Your answer must match the entries below word for word.

Dataset entries.
——————

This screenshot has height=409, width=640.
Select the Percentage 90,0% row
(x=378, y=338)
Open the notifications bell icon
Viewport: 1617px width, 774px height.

——————

Exercise output.
This screenshot has height=409, width=640.
Select the Percentage 90,0% row
(x=378, y=338)
Open the notifications bell icon
Viewport: 1617px width, 774px height.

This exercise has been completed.